**ACTIVITY**
Please write out the items below word for word, starting at the very first one and ending at the line that contains "center [1002, 940].", with both ends included. Leave the pictures out of your copy.

**SUPPLIED INFORMATION**
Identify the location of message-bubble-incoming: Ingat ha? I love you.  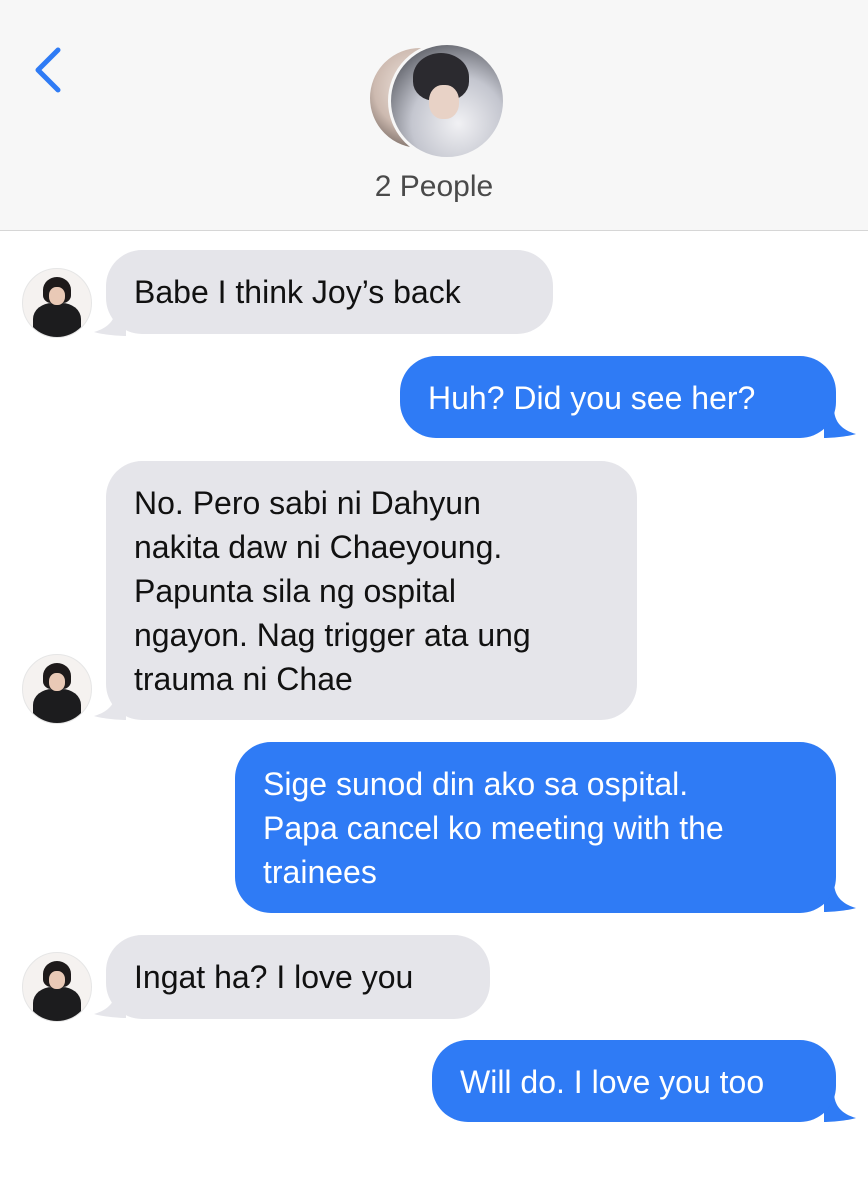
(298, 977).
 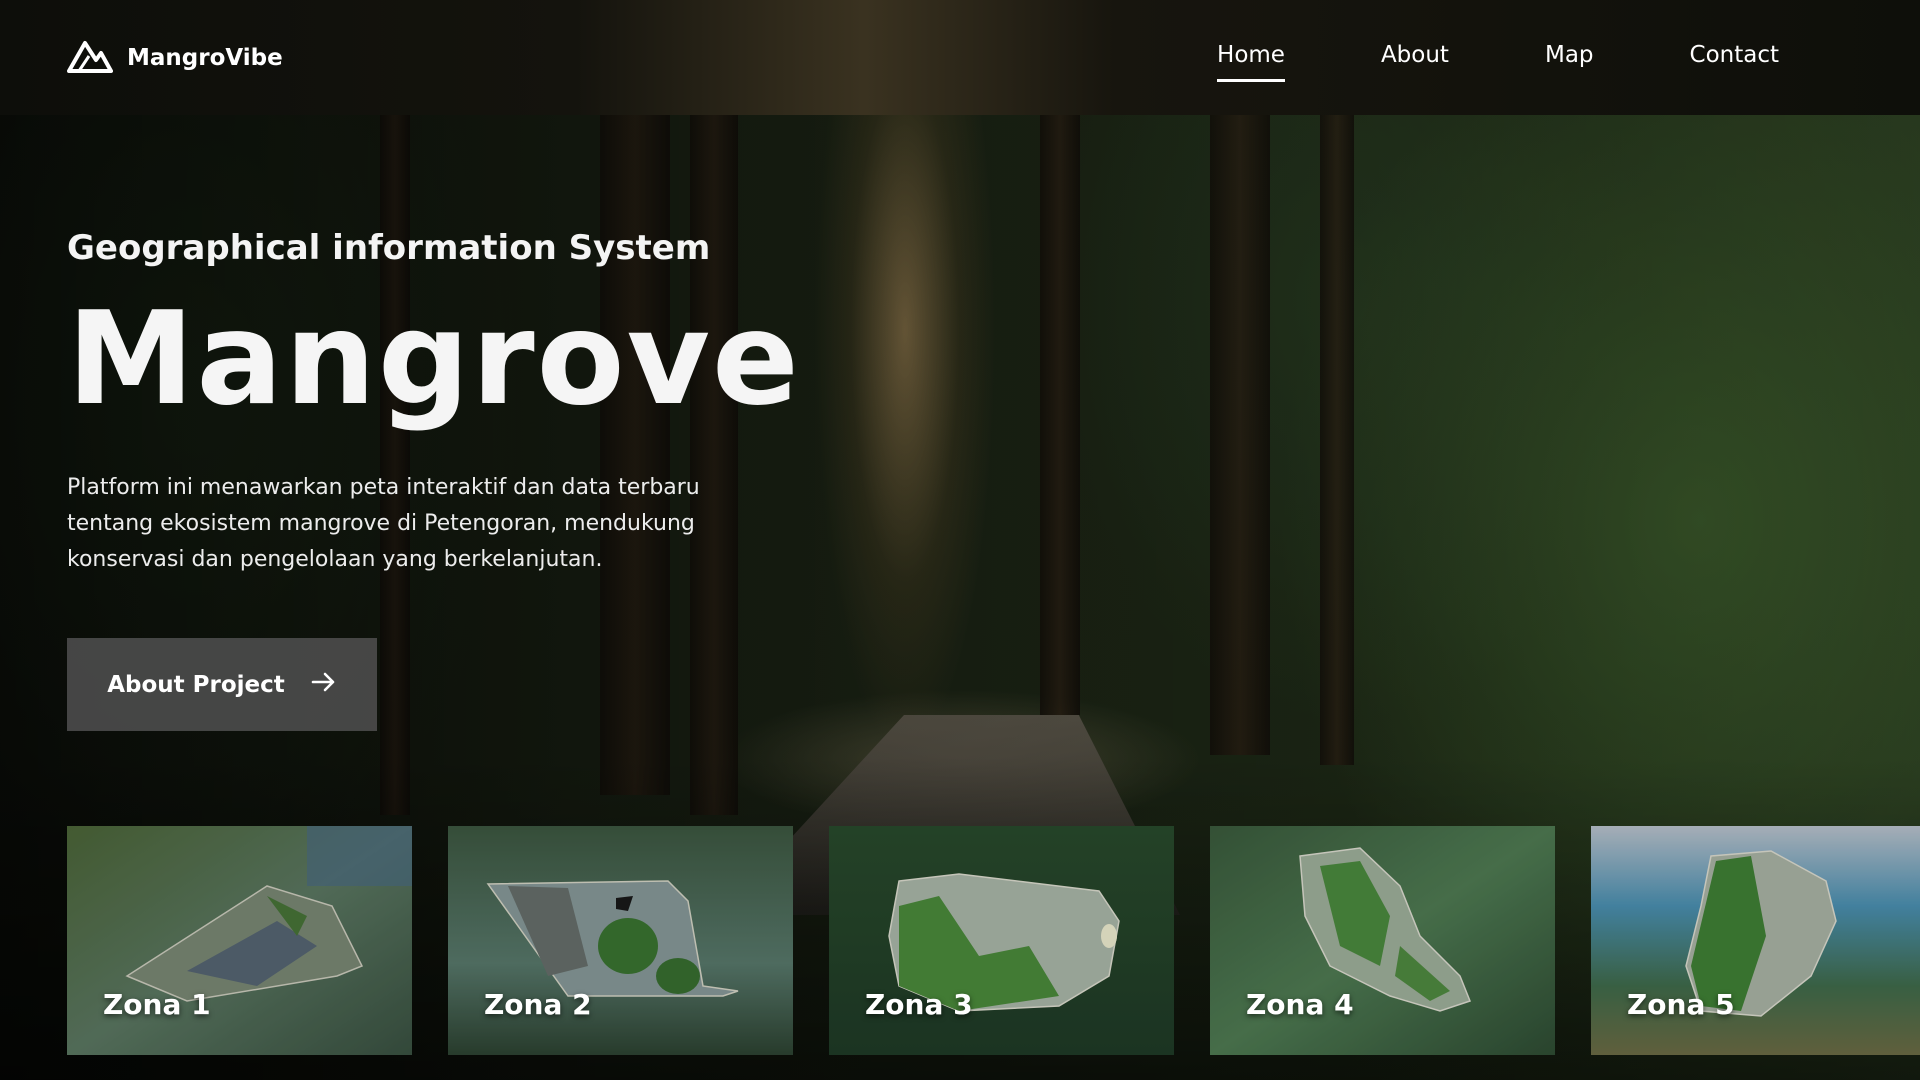 What do you see at coordinates (1002, 940) in the screenshot?
I see `zone-card-3: Zona 3` at bounding box center [1002, 940].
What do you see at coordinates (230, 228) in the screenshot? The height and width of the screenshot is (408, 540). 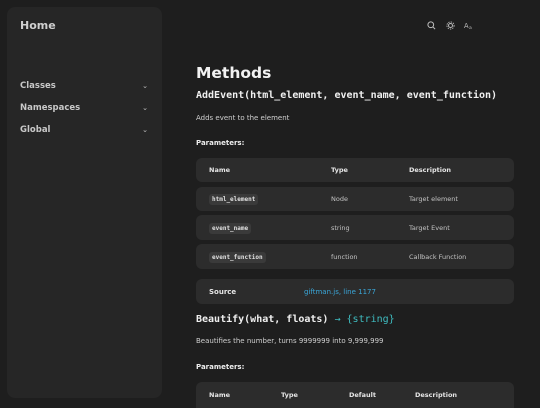 I see `param-name: event_name` at bounding box center [230, 228].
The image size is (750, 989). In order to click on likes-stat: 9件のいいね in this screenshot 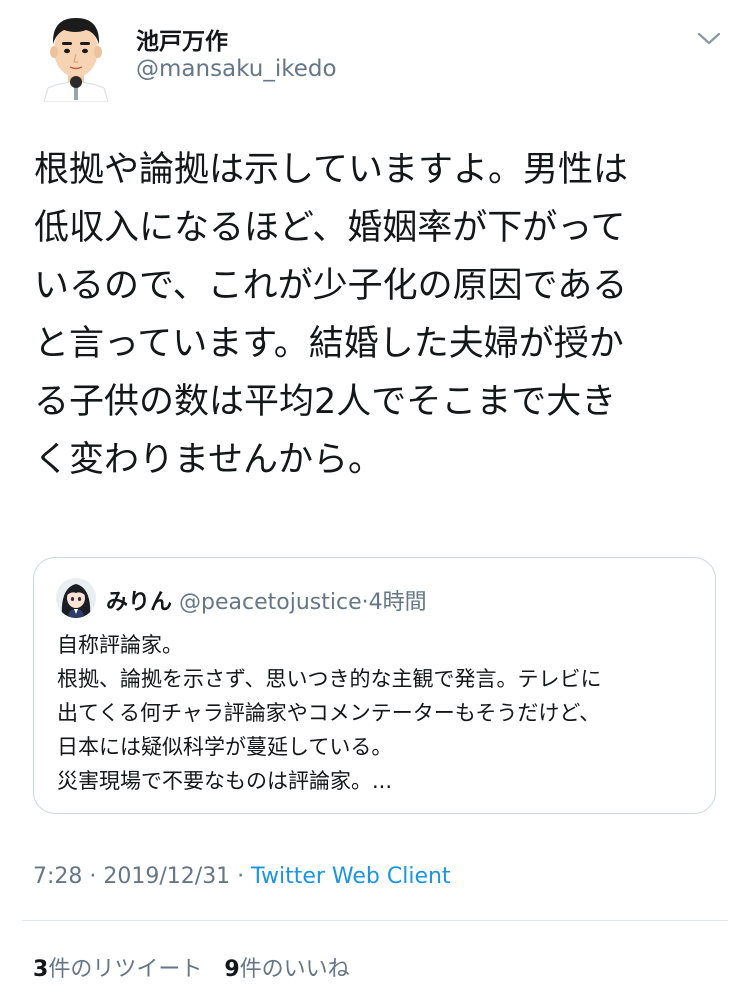, I will do `click(286, 970)`.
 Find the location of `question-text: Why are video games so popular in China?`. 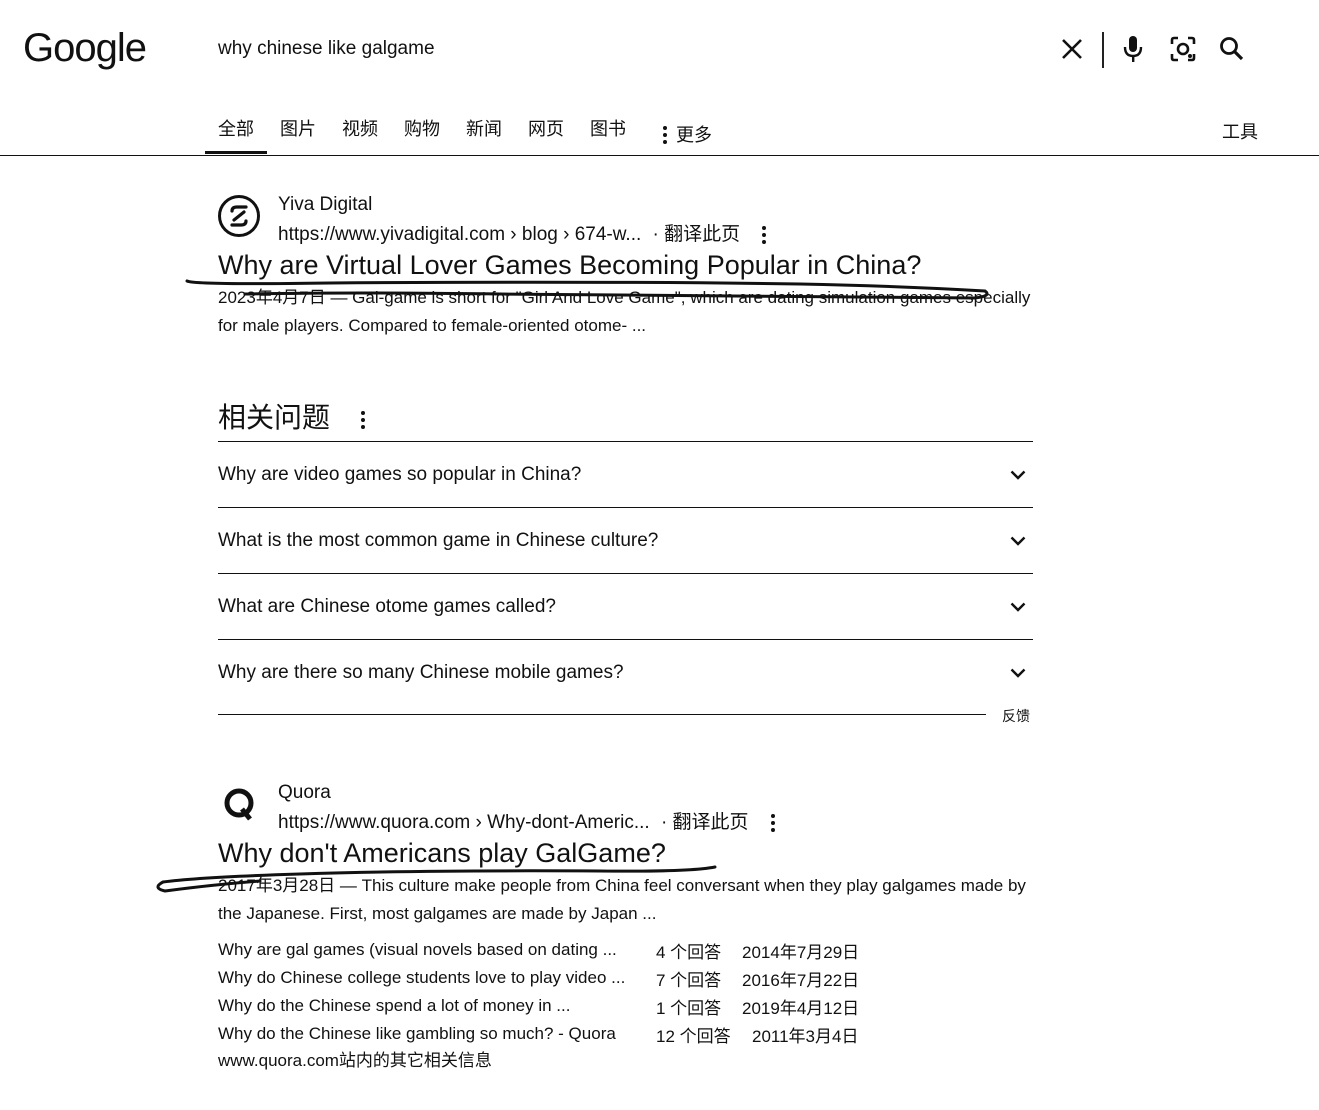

**RESULT FOR THIS EXERCISE**
Identify the location of message-bubble-incoming: Ingat ha? I love you.  
(298, 977).
  What do you see at coordinates (1002, 940) in the screenshot?
I see `zone-card-3: Zona 3` at bounding box center [1002, 940].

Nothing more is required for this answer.